BEGIN SOURCE EXTRACT

Treatment decisions for bipolar disorder in young people and ductal carcinoma in situ (DCIS) in women pose difficulties for physicians and patients because these diagnoses are often imprecise and the usual therapies may cause serious adverse effects. With such treatment uncertainty surrounding both conditions, investigators have created priority lists for research that would fill the evidence gaps. The research agendas appear today in the Annals of Internal Medicine.
The investigators, from the Duke University Evidence Synthesis Group, Durham, North Carolina, worked with various stakeholders, including clinical experts and patients, to identify the evidence needed to improve treatment of bipolar disorder and DCIS. The project was funded by the Patient-Centered Outcomes Research Institute, which hopes to use the findings to set prioritized research agendas. The institute was established by Congress in 2010 with a mission to fund research providing evidence-based information to enable patients, their caregivers, and clinicians to make better health care decisions.

END SOURCE EXTRACT
BEGIN MATERIAL SHOWN

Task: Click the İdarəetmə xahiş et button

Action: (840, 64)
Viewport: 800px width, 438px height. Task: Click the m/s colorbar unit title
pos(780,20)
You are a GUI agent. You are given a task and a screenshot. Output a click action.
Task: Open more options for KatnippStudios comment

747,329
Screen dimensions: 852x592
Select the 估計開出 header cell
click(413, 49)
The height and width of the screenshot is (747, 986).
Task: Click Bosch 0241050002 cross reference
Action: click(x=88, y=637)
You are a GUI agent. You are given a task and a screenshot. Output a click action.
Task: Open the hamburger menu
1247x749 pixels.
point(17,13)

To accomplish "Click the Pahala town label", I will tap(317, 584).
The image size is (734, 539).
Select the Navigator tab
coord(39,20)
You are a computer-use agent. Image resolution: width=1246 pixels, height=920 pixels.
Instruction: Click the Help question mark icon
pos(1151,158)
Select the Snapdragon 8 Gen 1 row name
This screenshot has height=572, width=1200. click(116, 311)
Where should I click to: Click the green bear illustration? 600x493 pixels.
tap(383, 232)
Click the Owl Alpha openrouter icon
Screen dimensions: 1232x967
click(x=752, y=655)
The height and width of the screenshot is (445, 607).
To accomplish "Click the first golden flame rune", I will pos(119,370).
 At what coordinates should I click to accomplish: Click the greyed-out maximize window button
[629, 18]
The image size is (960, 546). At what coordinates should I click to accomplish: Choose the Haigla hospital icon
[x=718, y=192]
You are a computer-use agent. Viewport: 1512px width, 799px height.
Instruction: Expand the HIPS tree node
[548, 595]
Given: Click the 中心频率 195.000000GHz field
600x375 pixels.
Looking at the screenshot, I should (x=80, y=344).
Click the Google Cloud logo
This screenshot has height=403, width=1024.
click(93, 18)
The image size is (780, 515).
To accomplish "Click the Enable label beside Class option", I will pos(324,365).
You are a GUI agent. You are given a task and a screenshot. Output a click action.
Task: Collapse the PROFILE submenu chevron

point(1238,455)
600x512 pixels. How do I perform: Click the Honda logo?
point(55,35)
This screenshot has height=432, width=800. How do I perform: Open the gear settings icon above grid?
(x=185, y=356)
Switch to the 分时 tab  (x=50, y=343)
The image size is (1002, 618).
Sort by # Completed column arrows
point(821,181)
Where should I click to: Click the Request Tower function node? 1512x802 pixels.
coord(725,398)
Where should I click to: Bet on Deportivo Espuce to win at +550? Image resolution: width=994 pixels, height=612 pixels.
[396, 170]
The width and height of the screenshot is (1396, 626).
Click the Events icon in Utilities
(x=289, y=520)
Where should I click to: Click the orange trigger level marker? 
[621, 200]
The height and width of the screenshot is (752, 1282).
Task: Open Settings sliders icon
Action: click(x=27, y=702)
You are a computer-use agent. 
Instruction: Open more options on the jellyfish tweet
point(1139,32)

END MATERIAL SHOWN

## WORK ITEM:
From the passage on research priorities for bipolar disorder and DCIS, reproduce the wording that begins with "Treatment decisions for" and runs through "of Internal Medicine.".

## RESPONSE:
Treatment decisions for bipolar disorder in young people and ductal carcinoma in situ (DCIS) in women pose difficulties for physicians and patients because these diagnoses are often imprecise and the usual therapies may cause serious adverse effects. With such treatment uncertainty surrounding both conditions, investigators have created priority lists for research that would fill the evidence gaps. The research agendas appear today in the Annals of Internal Medicine.